Es difícil concretar cuándo comenzó, aunque supongo que hace más o menos medio siglo, el día en el que, alrededor de las 5:45 A.M, sonaron los primeros radio-despertadores. Miles de personas interrumpieron por primera vez su sueño de manera simultánea y bajo la misma sintonía, es decir, dos acciones comunes pasaron a ser una sola.

Los avances tecnológicos hicieron un gran esfuerzo por concebir ese pequeño artilugio que hiciera de todo, lo suyo y lo de los demas.  El auge de los relojes digitales es un buen testimonio de ello. De pronto, entre los 80 y los 90, a un reloj se le debía pedir mucho más de la hora. En realidad, poco importaba cuáles fueran los extras, aunque cuánto más tuviese, mejor. Además del elemental cronómetro de precisión centesimal o del modo de cuenta atrás, estaban las alarmas; y a partir de ahí, la posibilidad de un sin fin de extras: calculadora, mando a distancia, vídeojuegos, franjas horarias, medidor de altitud...

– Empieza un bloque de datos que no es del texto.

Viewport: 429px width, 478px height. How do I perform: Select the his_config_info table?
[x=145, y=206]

El éxito no llegó gracias a una espectacular acogida entre ingenieros y alpinistas, sino en niños de 12 años, sin duda obsesionados con la posibilidad de algún imprevisto submarino

Evidentemente, el éxito no llegó gracias a una espectacular acogida entre ingenieros y alpinistas, sino en niños de 12 años, sin duda obsesionados con la posibilidad de algún imprevisto submarino, que, en cuanto uno de estos relojes caía en sus manos lo primero que hacían (hacíamos) era comprobar que fuese sumergible hasta al menos 100 metros de profundidad y que la luz funcionase con normalidad.

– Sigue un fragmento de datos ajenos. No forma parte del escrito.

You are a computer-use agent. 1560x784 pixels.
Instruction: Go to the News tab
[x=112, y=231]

Con los años la tecnología ha acabado por atinar en la búsqueda del cachivache definitivo. Al fin ha conseguido aglutinar un sin fin de usos para los que originalmente se necesitarían varios aparatos. El teléfono, la radio, la televisión, el reloj-despertador, el ordenador, el tocadiscos, la cámara de fotos, la de vídeo, el periódico... Estos objetos y muchos otros han ido despareciendo, irremediablemente absorbidos por smart phones y tablets. Y eso no es todo, también han conseguido no solo conectarnos, sino apelmazarnos en una misma pantalla nuestros egos, emociones, recuerdos y aficiones y mezclarlo en un maremagno información desinformación, promociones, crítica, descalificativos y un sinfín de pérdidas de tiempo, un maremagnum en el que la inmersión cotidiana, con o sin reloj, es prácticamente ineludible.

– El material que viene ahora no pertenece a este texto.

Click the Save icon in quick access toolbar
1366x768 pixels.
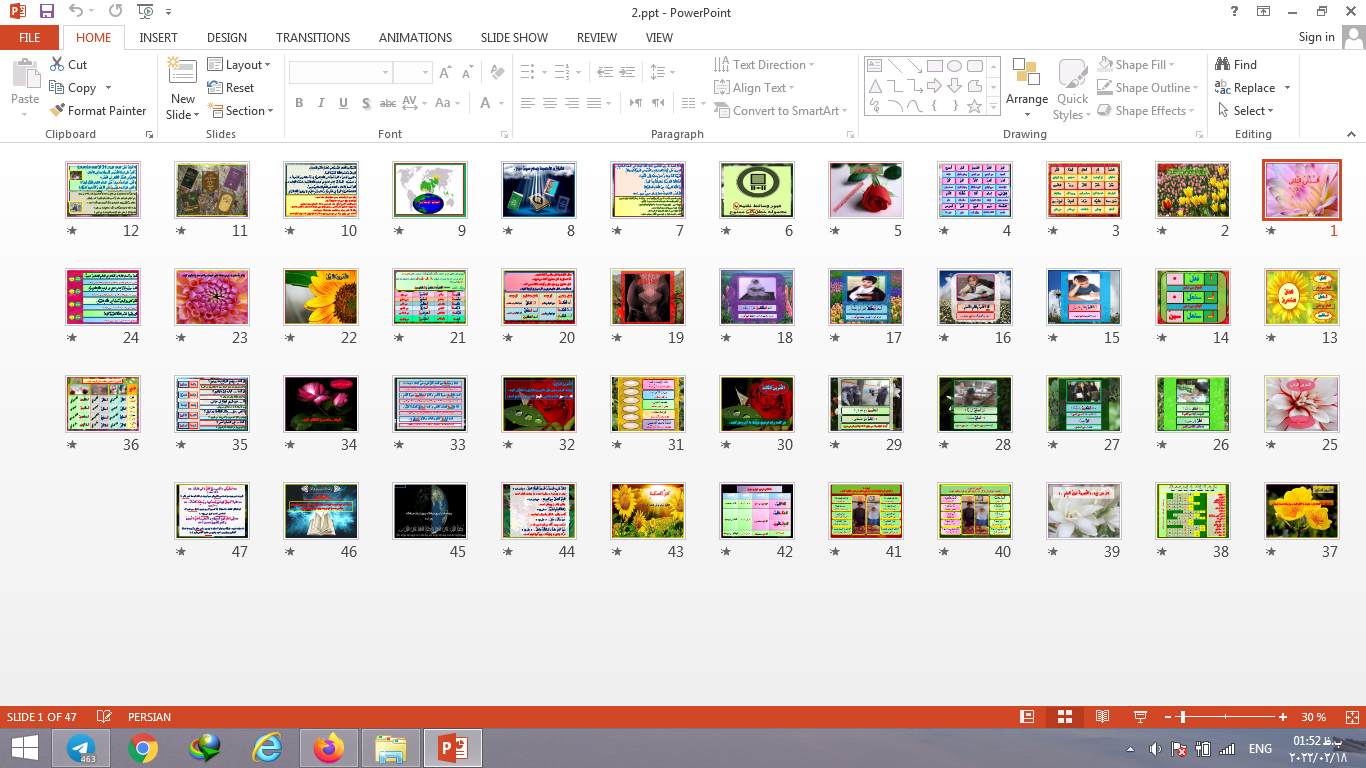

Es tal el punto que, a la hora de redactar algo cualquier contenido digital, debemos pensar en la calidad de nuestros textos deja de ser primordial. La estuctura gramatical debe de ser complaciente con los algoritmos de búsqueda de Google y con titulares que alcancen a a suscitar el interés suficiente como para ser clickados entre tanta competencia de gatitos, vídeos, memes y fotos de familia y amigos. Los títulos tendenciosos siempre serán bien recibidos así como cualquier calificativo que implique cierta subjetividad. De hecho, es probable que hayan sido precisamente los calificativos en el título de este artículo lo que le ha llevado a leerlo.

La red está plagada de 'geniales' declaraciones y 'brutales' sucesos. Un curioso retrato que nos demuestra que empatizamos con lo que consideramos inteligente tanto como nos sentimos atraídos por lo monstruosamente desproporcionado. Y así lo hacemos constar dejando nuestro instintivo rastro de retweets y clicks en el me gusta, invisible para el mundo exterior.

Precisamente el otro día leí en alguna parte que hay quien dice haber vuelto a la máquina de escribir para no distraerse con otro tipo de funciones que pueda ofrecer el soporte. Mucho me temo que el resultado del estrépito de una sesión de redacción en una de esas máquinas es el ruido del árbol que nadie oye caer.

Pensando en eso que dicen de los cíclico de la historia y la expansión y contracción del Universo no puedo eludir la famosa escena de los primates de 2001: Odisea en el espacio. Se me ocurre si podría llegar el día en el que el objeto que ahora nos cabe en la palma de la mano y llevamos en el bolsillo acabará por succionarnos por completo, a la humanidad entera, nuestros logros, nuestro conocimiento, nuestra memoria e inteligencia; el lenguaje, el nombre de esas piezas de herramientas que hayan dejado de existir milenios atrás; que haya sido capaz de succionar al humanidad entera y afuera quede solo el primitivo simio sin herramientas, perdido en su desierto semántico y agarrado a un único y gutural hiperónimo multitarea y que ni recuerde que fue quien puso allí el inquietante monolito.